El sobrecargo les había pedido un coche y les había hecho reserva en el Louis XV, donde cenaron espléndidamente, en un entorno mucho más serio que el del restaurante de la noche anterior en Saint Tropez. Los tres iban de chaqueta y corbata. Charlie llevaba un traje de lino de color crema, con camisa a juego, Adam vaqueros, blazer y mocasines cíe piel de cocodrilo sin calcetines. Gray se había puesto una camisa azul, pantalones de color caqui y una blazer vieja. Con el pelo blanco, parecía el mayor del trío, pero tenía una elegancia incontestable; a pesar de la corbata roja, y llevara lo que llevase, se notaba que era artista. Se pasó la cena gesticulando, habiéndoles animadamente sobre su juventud. Les describió la tribu de nativos con los que había vivido durante una breve temporada en la Amazonia. Era un buen contador de cuentos, pero para él aún constituía una pesadilla de la infancia, mientras otros chicos iban al colegio, montaban en bicicleta, repartían periódicos por las casas y asistían a bailes organizados por la escuela. En lugar de eso, él había vivido entre los pobres de la India, en un monasterio budista de Nepal y había leído las enseñanzas del Dalai Lama. No le habían dejado disfrutar de su niñez.

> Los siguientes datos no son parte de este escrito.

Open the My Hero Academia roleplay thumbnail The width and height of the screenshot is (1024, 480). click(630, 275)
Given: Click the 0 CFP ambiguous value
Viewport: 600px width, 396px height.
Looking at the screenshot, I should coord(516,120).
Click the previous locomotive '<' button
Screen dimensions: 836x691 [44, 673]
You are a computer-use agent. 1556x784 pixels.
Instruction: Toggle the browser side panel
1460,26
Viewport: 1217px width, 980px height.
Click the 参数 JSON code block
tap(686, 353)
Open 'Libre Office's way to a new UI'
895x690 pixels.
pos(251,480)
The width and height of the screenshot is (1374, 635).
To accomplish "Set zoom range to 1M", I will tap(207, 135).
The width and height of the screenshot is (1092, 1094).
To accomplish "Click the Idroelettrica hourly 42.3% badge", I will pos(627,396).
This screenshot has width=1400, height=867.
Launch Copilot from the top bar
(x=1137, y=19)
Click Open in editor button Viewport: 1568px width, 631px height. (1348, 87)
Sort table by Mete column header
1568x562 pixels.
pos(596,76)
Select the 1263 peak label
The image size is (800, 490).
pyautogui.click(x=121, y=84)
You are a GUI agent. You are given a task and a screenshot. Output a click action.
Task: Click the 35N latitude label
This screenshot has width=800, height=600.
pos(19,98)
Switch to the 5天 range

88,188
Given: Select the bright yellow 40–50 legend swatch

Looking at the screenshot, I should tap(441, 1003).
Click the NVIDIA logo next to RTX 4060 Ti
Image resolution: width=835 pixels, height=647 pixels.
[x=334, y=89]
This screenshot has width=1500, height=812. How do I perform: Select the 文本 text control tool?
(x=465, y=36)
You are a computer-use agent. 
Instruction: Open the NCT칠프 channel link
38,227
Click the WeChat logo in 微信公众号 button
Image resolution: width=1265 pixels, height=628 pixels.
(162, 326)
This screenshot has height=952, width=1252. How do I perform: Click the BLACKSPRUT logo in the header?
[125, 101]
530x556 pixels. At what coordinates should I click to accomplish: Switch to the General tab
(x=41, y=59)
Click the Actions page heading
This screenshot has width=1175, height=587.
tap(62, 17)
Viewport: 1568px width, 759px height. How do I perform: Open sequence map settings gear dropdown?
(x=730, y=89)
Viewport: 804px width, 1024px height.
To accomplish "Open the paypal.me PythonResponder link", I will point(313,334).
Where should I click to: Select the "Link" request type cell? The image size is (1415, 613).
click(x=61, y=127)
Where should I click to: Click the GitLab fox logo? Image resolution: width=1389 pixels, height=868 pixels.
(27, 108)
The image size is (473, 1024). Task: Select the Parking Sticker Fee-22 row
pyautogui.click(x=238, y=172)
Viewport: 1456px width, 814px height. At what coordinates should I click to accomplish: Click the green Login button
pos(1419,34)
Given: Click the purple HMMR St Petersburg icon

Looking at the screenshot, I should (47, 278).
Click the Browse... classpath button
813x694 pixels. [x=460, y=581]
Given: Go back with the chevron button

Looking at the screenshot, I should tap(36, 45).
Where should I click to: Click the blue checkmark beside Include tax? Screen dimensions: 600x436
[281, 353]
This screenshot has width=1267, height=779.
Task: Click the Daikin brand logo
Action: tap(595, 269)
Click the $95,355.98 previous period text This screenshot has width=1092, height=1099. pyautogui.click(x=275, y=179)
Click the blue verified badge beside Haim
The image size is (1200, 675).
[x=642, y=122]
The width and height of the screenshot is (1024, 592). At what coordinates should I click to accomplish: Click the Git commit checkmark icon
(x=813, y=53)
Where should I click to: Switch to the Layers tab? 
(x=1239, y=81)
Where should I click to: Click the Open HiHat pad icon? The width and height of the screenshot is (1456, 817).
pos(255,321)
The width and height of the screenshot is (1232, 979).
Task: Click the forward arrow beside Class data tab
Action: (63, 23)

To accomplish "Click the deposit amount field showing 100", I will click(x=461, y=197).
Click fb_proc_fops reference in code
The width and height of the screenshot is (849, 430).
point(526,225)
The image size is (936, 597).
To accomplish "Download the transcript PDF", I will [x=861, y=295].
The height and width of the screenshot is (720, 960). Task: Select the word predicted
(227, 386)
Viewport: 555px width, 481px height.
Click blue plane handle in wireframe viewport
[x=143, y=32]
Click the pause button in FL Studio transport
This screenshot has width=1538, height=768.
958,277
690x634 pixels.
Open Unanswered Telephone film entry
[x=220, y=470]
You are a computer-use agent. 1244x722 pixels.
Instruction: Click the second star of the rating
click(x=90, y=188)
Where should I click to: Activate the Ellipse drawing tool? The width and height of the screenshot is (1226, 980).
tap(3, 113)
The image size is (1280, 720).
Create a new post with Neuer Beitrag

– Pero qué queréis que os diga… Mis padres estaban mal de la cabeza, pero supongo que por lo menos no eran aburridos. Adam pensaba que su juventud había sido más que normal y corriente y que no había comparación entre lo que Gray contaba y lo que él había vivido en Long Island. Charlie raras veces hablaba de su infancia. Había sido previsible, respetable y tradicional hasta la muerte de sus padres, y después desgarradora, aún más cuando murió su hermana, al cabo de cinco años. No le importaba hablar sobre ello con su terapeuta, pero sí con los amigos. Sabía que tenían que haber ocurrido cosas divertidas antes de la gran tragedia, pero ya no las recordaba: solo se había quedado con la tristeza. Le resultaba más fácil atenerse al presente, salvo cuando su terapeuta se empeñaba en que recordase. E incluso en esas ocasiones suponía una auténtica lucha evocar tantas cosas sin sentirse destrozado. Todo lo que poseía en el mundo, todas las comodidades que tenía no compensaban las personas que había perdido, ni la vida familiar que había desaparecido al mismo tiempo que ellas. Y, por mucho que lo intentaba, no lograba recrear aquella vida. Siempre acababan por escapársele la estabilidad y la seguridad de la familia y alguien que crease ese vínculo con él. Los dos hombres con los que viajaba eran lo más parecido a una familia en su vida actual y durante los veinticinco años desde la muerte de su hermana. Nunca había sentido tanta soledad como entonces, con el dolor de saberse solo en el mundo, sin nadie que lo quisiera ni se preocupara por él. Ahora al menos tenía a Adam y a Gray. Y sabía que, pasara lo que pasase, siempre tendría a uno de ellos a su lado, o a los dos, como ellos lo tendrían a él. A los tres les proporcionaba gran consuelo. Los unía un vínculo inquebrantable de confianza, cariño y amistad, y eso era inestimable.